Ed Yardeni sees Fed pausing rate cuts for 2024 after jobs report

The Fed’s 2024 easing campaign may already be over Strong business report Friday highlights the stubborn resilience of the world’s largest economy, according to Wall Street veteran Ed Yardeni.

Further policy easing would risk sparking inflation as oil prices rebound and China seeks to stimulate its economy, according to the founder of Yardeni Research, who is best known for coining the “Fed model” and the “bond guard.”

The central bank’s September decision to cut interest rates by half a percentage point — a move usually reserved to address a recession or market crash — was “not necessary” with the economy surging and the S&P 500 hovering near records, a market forecaster says.

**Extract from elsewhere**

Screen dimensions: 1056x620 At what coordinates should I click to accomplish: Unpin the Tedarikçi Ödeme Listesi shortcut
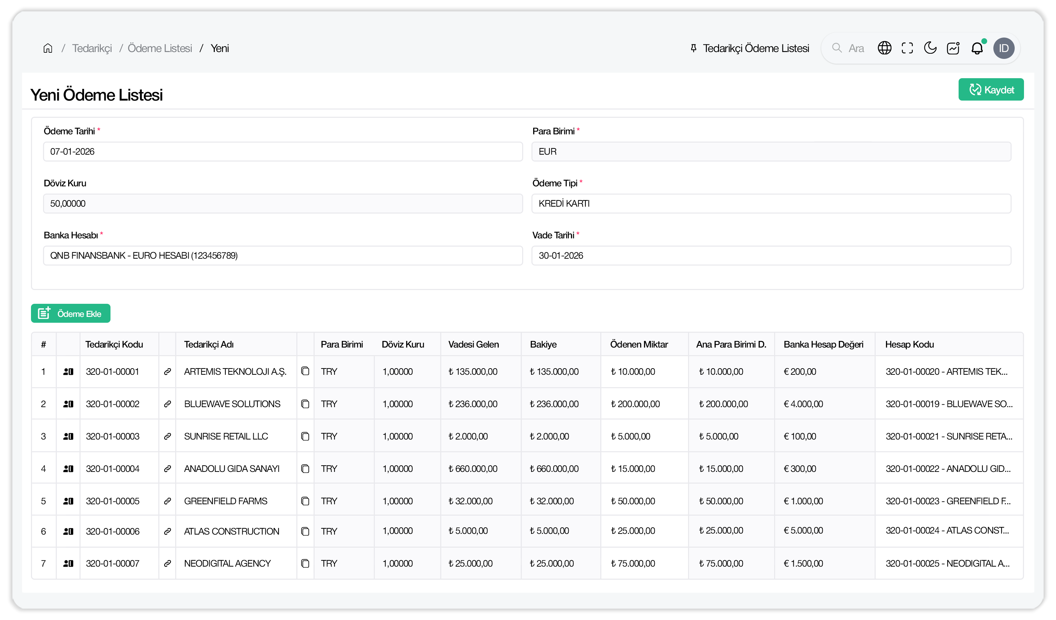(x=693, y=48)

“They don’t need to do more,” Yardeni wrote in an email response to questions. “I assume many Fed officials regret doing so much.”

Stocks rose on Friday while Treasury yields and the dollar rose after government data showed the largest increase in nonfarm payrolls in six months. The report also revised employment figures for the previous two months and indicated a decrease in the unemployment rate.

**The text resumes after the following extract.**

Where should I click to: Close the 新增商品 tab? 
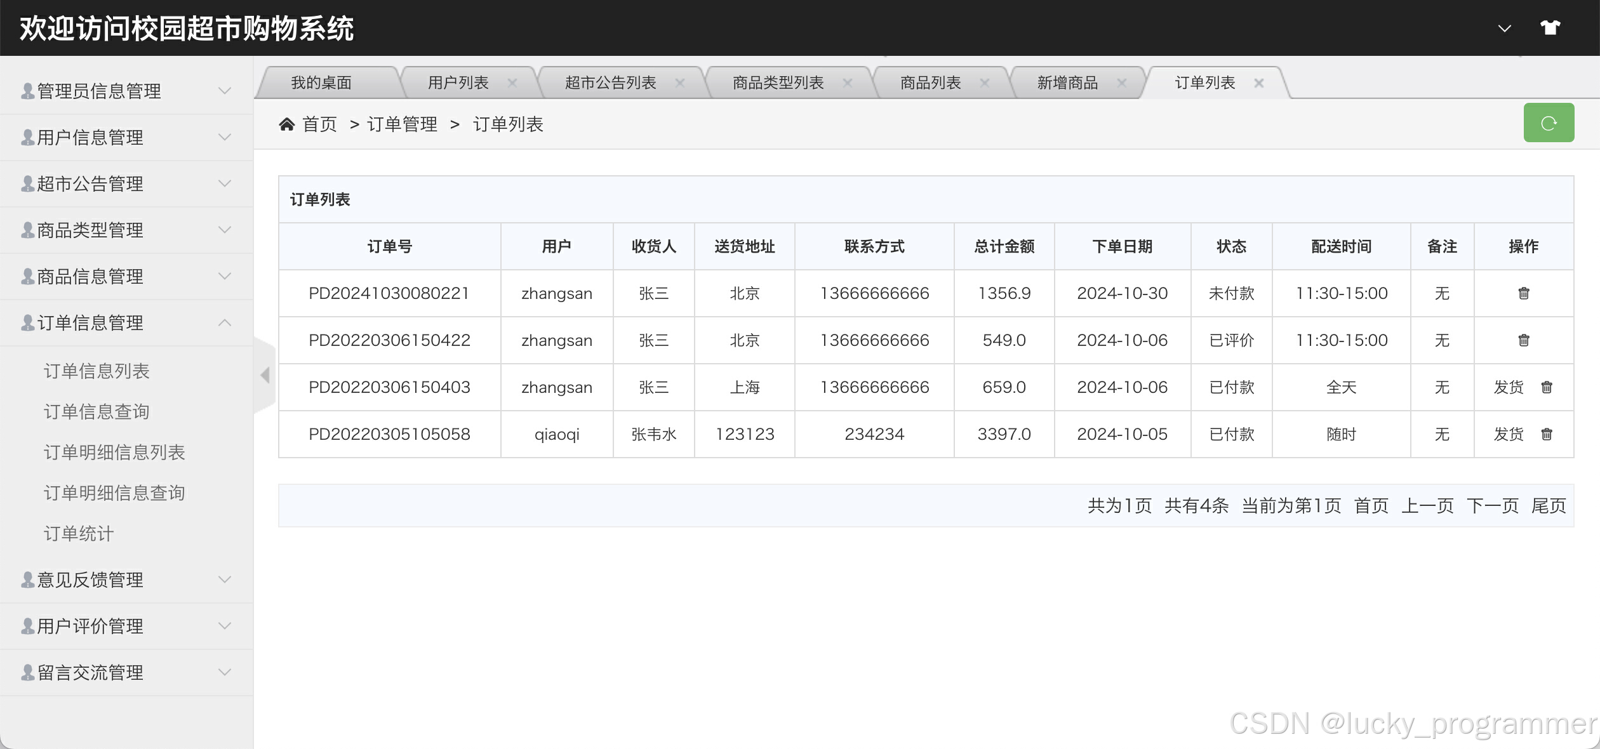(1121, 83)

Yardeni is the latest to chime in with Fed policy after data on job growth beat all estimates. Earlier Friday, former Treasury Secretary Larry Summers said the central bank’s decision to cut interest rates last month was “mistake“.

The statement also prompted economists at Bank of America Corp. and JPMorgan Chase & Co. to lower their forecasts for a Fed rate cut in November to a quarter of a percentage point from half a percentage point, reversing the moves in November. Switch The contracts are linked to the results of future Fed meetings.

However, the Fed’s call for a complete pause for the rest of 2024 is inconsistent, to say the least. Many investors view the Fed’s latest interest rate cut as a step toward normalizing its policy amid easing inflation after a round of aggressive tightening that sent the benchmark borrowing cost to its highest level in two decades.

However, it is an idea that Ian Lingen is considering now. While the head of US interest rates strategy at BMO Capital Markets is sticking with his forecast of a quarter-percentage point cut in November, he believes a slew of data on employment and inflation will determine the course of the Fed’s policy ahead of its November 7 meeting. If the October jobs report comes in relatively strong and inflation holds steady, US central bankers will likely hold off on cutting interest rates for now, according to Lingen.

“If anything, the hiring update suggests the Fed may reconsider the wisdom of November tapering at all — even though a pause is not our base case,” he wrote in a note to clients. “In our effort to be intellectually honest, we should briefly consider what it would take for the Fed to pause next month.”

Critics of the Fed’s policy shift argue that the market has already priced in too many interest rate cuts. The risk, according to Yardeni, is that additional easing fuels investor euphoria which will set the stage for a traumatic market event.

“Any further interest rate cuts would increase the likelihood of a 1990s crash scenario for the stock market,” he said. In that episode, the S&P 500 lost more than a third of its value from peak to trough.